If so, then you may want to pick a different location.
Training Tips To Bulk Up
If you do any Google search for the best exercises and routines to gain muscle, then you’ll find hundreds of pages all claiming to have the secret identified. In reality, there is no one way that works best, and you should just get started with a routine and then modify it as you start seeing results.
But here are some tips to get you started.
It’s All About The Weight
If you want to build up muscle, then you have to lift very heavy stuff. Now, this is relative to your current strength, but a good way to judge it is to lift weights where you feel the burn after 4 reps, and you have to stop after 7 (more on this below).
Simple Compound Exercises
You sometimes see bodybuilders work on very precise muscles, but this is not how they got big in the first place. Yes, it’s how they can fine-tune their body shape, but when starting out, you want to do compound exercises.
These are moves that target multiple muscles like during squats, deadlifts, overhead press, bench press, inverted rows, and even weighted pull-ups.
When multiple muscles are targeted, then more growth hormone and testosterone are released.
Train 4 Days A Week
Going to the gym once or twice a week will just leave you sore and frustrated. In order to start bulking up, you’ll need to lift weights 3 or 4 times a week, with some light training and cardio days in between.
There is no other way to bulking up.
The Right Number Of Sets And Reps
Here is the guide amount I work off.
For explosive strength and maximum bulking, I aim to do 3 to 5 sets of each compound exercise with 5 to 7 reps in each. The important thing is that the last 2 or 3 reps have to really burn and test your stamina and willpower.
It’s All About The Diet
They say that when it comes to weight loss, about 70% of the effort is diet and 30% is exercise. For bodybuilding, it’s probably more like 40% diet and 60% weight lifting, but that’s still a significant factor to deal with.
Load Up On Calories
One of the biggest mistakes people make is that they don’t realize how much extra energy their body will need for a bulking phase.
If you lift heavy weights and end up with net negative calorie intake, then you’ll lose some fat, but nothing much will happen in your muscles.
You can use one of the many online optimum calorie intake calculators to get a baseline, and then add 10% to15% extra to your food plan, especially on the training days.
Eat More Natural Protein
We’ll get to supplements in the next section, but the more natural protein you can get into your diet, the better. That means plenty of chicken and eggs and anything else you can get your hands on.
If you took a look at a professional bodybuilders breakfast, then you’d probably be as surprised at the amount of protein as the sheer amount of food.
Drink A Lot More Water
Most people just focus on this while they are at the gym and losing fluid through sweat. But it’s just as important during your recovery phase and on rest days, as the ongoing protein synthesis is heavily reliant on water.
An extra 1 or 2 pints of water per day is a good starting point.
We could probably create dedicated pages to each of these supplements, but these are the most important ones to consider for your training days.
These are natural performance boosters that take advantage of the effects that certain types of proteins and caffeine have on energy release and availability.
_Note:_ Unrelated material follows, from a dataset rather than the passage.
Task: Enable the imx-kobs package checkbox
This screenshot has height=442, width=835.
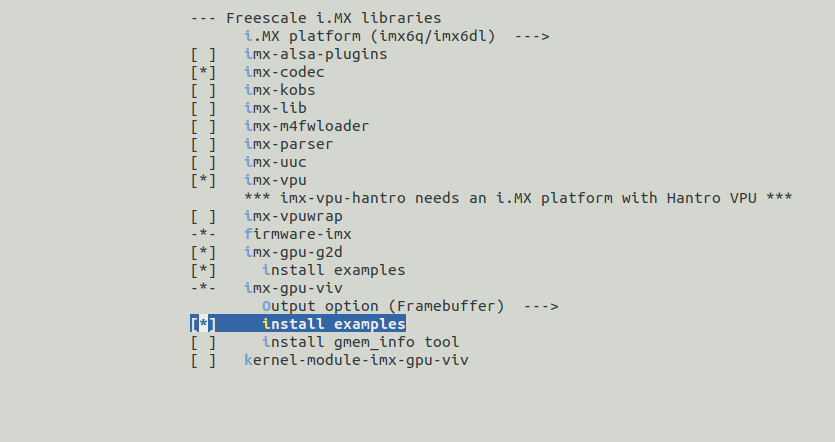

You’ll be surprised at how much easier a training session can go.
If you’re struggling with eating enough food to bulk up, then mass gainers are an important choice to make. They are simple shakes that are rich in carbs and healthy fats to give you more calories.
Post Workout Shakes
Once you finish training, your muscles will crave protein to repair muscle fibers. This is also the phase where new muscle tissue is created, which requires even more protein.
Hopefully, this will have been a good starting point for you, and with the help of all the other content on this site, you should be in a very good position to start getting your pumps on.